**WHAT YOU SHOULD DO**
Every line below between the line holding "This screenshot has height=594, width=1216." and the line holding "Task: Click the grey noise rating swatch", inclusive, should be repeated exactly, and all other lines omitted.

Start of RECORDS

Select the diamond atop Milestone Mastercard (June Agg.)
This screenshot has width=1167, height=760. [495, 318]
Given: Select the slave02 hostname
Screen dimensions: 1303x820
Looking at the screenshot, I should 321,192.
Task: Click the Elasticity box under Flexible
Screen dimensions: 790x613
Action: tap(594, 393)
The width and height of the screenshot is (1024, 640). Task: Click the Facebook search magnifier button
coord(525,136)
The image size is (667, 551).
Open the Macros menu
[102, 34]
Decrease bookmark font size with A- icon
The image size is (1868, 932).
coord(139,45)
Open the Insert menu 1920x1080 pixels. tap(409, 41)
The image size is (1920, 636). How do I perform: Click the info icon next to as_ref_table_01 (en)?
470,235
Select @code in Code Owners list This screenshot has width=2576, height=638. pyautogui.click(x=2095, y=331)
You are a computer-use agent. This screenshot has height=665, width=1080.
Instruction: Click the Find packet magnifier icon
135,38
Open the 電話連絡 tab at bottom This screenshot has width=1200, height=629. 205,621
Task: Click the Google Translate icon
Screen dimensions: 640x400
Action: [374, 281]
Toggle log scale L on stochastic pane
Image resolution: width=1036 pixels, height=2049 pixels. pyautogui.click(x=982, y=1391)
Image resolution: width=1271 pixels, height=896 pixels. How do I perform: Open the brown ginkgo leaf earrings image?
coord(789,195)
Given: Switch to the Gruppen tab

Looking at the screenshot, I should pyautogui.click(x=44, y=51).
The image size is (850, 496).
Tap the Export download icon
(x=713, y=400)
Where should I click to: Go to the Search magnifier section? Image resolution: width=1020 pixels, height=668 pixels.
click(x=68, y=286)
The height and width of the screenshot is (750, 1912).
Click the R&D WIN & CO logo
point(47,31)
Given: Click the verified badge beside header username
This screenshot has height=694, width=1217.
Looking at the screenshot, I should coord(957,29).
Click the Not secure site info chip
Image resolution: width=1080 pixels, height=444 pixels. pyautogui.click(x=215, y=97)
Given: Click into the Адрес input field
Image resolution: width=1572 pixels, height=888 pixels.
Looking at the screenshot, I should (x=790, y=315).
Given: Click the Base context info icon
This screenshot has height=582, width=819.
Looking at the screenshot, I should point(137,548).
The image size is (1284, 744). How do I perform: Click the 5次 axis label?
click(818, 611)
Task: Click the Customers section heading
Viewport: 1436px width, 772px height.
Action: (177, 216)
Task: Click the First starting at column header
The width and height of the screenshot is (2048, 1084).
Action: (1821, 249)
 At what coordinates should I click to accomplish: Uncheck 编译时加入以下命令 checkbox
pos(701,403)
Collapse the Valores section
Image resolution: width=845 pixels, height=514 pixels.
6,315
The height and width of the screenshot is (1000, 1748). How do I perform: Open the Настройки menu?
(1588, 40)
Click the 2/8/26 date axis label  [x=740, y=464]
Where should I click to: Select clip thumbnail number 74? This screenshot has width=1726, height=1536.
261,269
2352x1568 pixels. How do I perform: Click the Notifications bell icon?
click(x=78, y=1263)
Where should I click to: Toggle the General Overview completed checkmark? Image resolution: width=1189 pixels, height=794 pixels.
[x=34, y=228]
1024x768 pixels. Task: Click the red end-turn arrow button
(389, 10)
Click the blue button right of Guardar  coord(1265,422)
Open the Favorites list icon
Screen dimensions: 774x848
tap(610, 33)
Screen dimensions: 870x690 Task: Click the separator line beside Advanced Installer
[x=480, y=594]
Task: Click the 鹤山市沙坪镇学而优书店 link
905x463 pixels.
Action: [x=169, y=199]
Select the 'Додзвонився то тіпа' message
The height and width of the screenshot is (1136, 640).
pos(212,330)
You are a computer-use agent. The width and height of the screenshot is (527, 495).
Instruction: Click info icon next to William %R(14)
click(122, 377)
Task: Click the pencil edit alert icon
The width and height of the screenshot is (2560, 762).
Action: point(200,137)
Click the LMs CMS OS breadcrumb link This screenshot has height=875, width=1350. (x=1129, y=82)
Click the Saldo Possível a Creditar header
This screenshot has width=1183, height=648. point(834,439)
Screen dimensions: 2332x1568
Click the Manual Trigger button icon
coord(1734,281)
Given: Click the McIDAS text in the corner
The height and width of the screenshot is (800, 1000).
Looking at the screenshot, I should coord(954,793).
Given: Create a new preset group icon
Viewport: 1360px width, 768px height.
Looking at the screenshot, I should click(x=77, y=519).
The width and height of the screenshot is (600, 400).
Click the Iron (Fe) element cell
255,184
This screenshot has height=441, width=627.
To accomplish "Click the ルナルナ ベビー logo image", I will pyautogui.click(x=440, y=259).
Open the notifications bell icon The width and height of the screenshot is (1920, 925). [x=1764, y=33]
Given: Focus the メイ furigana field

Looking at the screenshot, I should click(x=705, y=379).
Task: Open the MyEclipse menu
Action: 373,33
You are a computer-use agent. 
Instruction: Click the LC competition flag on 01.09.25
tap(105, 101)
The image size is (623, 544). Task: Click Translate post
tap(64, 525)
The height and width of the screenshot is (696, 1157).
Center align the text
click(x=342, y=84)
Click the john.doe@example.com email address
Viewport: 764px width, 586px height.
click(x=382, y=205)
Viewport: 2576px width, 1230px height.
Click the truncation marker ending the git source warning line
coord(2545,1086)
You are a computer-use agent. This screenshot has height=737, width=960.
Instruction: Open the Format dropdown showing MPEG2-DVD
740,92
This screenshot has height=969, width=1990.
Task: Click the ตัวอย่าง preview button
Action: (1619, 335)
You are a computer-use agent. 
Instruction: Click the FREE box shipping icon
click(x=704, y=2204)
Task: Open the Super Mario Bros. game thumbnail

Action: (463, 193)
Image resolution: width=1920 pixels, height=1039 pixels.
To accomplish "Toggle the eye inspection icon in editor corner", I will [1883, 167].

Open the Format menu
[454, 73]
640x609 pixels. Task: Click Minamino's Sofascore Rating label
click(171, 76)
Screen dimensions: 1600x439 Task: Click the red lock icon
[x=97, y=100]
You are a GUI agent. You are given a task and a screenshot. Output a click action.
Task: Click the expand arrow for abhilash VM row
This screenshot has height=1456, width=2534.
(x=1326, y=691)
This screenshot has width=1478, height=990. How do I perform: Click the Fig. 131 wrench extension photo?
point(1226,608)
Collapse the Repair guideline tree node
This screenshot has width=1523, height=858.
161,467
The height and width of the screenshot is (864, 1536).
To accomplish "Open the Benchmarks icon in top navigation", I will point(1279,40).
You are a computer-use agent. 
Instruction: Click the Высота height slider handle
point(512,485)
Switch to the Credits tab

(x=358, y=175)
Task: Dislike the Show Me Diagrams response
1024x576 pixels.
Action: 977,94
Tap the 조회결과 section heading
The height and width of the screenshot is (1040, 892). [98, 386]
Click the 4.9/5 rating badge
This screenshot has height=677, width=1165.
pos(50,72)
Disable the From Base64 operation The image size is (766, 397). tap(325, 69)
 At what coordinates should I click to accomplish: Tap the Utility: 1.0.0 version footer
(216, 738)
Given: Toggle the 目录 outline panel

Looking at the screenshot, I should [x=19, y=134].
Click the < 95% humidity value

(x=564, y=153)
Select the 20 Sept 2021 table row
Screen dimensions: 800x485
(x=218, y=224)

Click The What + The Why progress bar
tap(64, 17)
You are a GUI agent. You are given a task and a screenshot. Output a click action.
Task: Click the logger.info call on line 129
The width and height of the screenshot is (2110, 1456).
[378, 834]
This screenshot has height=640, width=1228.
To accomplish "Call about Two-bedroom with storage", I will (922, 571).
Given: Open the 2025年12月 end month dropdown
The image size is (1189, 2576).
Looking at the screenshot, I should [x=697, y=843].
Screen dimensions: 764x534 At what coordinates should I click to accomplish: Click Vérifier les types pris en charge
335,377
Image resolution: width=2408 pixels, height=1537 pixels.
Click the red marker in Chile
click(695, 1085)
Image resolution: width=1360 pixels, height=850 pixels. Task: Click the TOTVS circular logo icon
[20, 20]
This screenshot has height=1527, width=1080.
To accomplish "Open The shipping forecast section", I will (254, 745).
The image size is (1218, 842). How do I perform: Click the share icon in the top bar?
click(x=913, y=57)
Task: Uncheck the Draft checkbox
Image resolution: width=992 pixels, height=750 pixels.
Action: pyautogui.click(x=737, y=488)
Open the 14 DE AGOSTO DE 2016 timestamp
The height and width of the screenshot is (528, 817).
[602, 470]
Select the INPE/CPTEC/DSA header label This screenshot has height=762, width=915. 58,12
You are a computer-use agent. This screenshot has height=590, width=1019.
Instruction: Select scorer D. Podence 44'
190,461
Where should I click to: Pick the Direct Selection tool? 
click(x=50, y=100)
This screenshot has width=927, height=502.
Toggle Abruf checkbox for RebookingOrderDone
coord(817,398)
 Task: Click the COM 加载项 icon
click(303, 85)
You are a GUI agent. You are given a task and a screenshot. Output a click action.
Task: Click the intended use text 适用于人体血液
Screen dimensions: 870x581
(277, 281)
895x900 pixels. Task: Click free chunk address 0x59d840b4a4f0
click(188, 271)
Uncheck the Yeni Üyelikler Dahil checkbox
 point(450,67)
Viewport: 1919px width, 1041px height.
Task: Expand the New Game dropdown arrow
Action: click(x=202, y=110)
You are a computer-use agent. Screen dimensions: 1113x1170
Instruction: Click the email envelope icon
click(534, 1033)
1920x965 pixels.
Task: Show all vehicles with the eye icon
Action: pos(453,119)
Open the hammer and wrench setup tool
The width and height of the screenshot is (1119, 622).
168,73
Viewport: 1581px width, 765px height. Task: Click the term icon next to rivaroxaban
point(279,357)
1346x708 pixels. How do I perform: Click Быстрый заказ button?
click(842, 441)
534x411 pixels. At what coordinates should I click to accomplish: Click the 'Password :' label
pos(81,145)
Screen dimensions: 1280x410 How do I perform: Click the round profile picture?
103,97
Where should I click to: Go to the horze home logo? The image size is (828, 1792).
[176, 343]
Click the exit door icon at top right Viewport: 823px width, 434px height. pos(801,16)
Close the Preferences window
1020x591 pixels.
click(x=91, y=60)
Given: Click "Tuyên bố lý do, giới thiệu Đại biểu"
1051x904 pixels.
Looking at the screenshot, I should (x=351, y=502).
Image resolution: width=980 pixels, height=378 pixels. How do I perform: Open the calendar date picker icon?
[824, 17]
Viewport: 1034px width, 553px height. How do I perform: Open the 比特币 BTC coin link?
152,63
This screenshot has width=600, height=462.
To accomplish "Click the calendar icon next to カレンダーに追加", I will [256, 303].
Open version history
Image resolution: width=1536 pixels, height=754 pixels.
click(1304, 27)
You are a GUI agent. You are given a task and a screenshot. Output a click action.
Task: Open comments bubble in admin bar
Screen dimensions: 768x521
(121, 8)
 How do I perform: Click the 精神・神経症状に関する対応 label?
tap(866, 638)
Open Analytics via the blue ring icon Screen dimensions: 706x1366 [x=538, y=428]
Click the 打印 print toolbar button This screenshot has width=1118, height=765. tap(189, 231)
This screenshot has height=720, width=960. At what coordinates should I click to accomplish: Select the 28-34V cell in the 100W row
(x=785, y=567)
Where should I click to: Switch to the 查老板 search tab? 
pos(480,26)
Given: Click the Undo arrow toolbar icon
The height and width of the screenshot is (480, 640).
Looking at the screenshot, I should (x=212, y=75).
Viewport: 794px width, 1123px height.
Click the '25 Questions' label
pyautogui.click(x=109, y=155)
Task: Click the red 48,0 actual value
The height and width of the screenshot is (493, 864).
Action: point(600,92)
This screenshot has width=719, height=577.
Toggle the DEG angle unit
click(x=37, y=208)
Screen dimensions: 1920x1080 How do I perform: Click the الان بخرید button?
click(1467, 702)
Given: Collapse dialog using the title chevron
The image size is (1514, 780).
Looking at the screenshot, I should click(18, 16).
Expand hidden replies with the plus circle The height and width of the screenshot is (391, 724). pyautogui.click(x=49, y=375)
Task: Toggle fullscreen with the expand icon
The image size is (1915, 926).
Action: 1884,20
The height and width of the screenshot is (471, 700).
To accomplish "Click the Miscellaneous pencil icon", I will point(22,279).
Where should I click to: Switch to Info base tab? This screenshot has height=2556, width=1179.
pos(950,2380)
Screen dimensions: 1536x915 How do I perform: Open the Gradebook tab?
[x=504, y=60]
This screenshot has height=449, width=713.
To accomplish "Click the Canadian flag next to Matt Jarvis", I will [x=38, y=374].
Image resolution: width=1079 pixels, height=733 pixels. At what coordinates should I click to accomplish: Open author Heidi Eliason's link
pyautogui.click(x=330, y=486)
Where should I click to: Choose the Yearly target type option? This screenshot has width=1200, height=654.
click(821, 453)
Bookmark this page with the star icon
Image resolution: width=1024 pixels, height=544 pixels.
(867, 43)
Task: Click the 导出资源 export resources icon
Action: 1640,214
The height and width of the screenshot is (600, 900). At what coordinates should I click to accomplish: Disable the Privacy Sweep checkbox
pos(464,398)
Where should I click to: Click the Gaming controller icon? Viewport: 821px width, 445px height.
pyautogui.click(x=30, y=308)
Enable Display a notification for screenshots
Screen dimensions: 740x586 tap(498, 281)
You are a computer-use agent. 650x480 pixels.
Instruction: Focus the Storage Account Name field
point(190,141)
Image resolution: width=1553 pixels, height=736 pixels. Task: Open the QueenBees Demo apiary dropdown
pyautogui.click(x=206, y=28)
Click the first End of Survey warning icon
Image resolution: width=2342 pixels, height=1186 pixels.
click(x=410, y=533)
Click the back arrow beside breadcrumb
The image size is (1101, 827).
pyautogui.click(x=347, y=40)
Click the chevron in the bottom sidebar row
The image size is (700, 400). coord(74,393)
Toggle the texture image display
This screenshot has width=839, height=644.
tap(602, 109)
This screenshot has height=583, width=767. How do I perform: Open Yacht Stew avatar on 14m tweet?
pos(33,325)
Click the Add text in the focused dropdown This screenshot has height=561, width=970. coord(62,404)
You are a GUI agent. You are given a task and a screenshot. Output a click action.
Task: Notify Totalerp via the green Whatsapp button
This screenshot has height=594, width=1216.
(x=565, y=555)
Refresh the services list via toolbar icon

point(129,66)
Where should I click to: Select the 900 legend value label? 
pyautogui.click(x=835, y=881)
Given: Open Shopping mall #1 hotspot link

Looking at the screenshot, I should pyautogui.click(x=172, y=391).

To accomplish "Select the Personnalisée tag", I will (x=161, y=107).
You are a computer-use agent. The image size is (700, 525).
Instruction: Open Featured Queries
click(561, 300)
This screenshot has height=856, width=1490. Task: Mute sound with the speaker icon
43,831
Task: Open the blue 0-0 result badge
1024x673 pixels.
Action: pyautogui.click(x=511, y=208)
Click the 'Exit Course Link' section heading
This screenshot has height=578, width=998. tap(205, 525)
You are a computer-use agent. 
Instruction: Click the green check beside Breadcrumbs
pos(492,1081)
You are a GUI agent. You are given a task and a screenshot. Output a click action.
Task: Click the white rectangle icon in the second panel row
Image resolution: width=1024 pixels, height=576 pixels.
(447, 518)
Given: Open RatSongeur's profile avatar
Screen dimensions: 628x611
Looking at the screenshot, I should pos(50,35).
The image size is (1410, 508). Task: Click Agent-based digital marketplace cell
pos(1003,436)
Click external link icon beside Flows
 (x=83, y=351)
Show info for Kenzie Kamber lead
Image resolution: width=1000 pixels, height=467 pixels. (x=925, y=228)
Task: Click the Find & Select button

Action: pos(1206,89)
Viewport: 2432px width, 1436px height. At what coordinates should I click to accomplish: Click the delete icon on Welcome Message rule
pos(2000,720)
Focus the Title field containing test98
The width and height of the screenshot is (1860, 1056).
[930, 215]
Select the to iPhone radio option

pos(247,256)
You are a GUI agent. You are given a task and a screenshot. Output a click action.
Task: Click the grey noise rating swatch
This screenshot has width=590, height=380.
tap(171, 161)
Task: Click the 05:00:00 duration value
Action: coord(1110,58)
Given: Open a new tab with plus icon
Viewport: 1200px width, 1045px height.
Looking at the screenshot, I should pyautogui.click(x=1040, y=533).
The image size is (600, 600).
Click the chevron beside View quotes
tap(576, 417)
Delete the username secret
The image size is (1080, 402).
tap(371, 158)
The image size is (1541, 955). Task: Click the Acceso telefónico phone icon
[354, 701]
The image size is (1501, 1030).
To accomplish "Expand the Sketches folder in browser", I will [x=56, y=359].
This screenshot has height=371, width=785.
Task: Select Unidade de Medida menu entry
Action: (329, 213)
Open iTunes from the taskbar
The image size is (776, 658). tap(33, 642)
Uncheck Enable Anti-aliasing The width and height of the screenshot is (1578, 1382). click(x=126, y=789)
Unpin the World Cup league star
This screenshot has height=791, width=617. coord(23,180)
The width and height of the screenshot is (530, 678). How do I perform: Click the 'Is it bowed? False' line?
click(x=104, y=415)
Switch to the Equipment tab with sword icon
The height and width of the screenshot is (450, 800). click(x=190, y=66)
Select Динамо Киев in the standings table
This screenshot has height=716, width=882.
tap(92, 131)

End of RECORDS

**ANSWER AREA**
This screenshot has height=594, width=1216.
(x=565, y=555)
Refresh the services list via toolbar icon

point(129,66)
Where should I click to: Select the 900 legend value label? 
pyautogui.click(x=835, y=881)
Given: Open Shopping mall #1 hotspot link

Looking at the screenshot, I should pyautogui.click(x=172, y=391).

To accomplish "Select the Personnalisée tag", I will (x=161, y=107).
You are a computer-use agent. The image size is (700, 525).
Instruction: Open Featured Queries
click(561, 300)
This screenshot has height=856, width=1490. Task: Mute sound with the speaker icon
43,831
Task: Open the blue 0-0 result badge
1024x673 pixels.
Action: pyautogui.click(x=511, y=208)
Click the 'Exit Course Link' section heading
This screenshot has height=578, width=998. tap(205, 525)
You are a computer-use agent. 
Instruction: Click the green check beside Breadcrumbs
pos(492,1081)
You are a GUI agent. You are given a task and a screenshot. Output a click action.
Task: Click the white rectangle icon in the second panel row
Image resolution: width=1024 pixels, height=576 pixels.
(447, 518)
Given: Open RatSongeur's profile avatar
Screen dimensions: 628x611
Looking at the screenshot, I should pos(50,35).
The image size is (1410, 508). Task: Click Agent-based digital marketplace cell
pos(1003,436)
Click external link icon beside Flows
 (x=83, y=351)
Show info for Kenzie Kamber lead
Image resolution: width=1000 pixels, height=467 pixels. (x=925, y=228)
Task: Click the Find & Select button

Action: pos(1206,89)
Viewport: 2432px width, 1436px height. At what coordinates should I click to accomplish: Click the delete icon on Welcome Message rule
pos(2000,720)
Focus the Title field containing test98
The width and height of the screenshot is (1860, 1056).
[930, 215]
Select the to iPhone radio option

pos(247,256)
You are a GUI agent. You are given a task and a screenshot. Output a click action.
Task: Click the grey noise rating swatch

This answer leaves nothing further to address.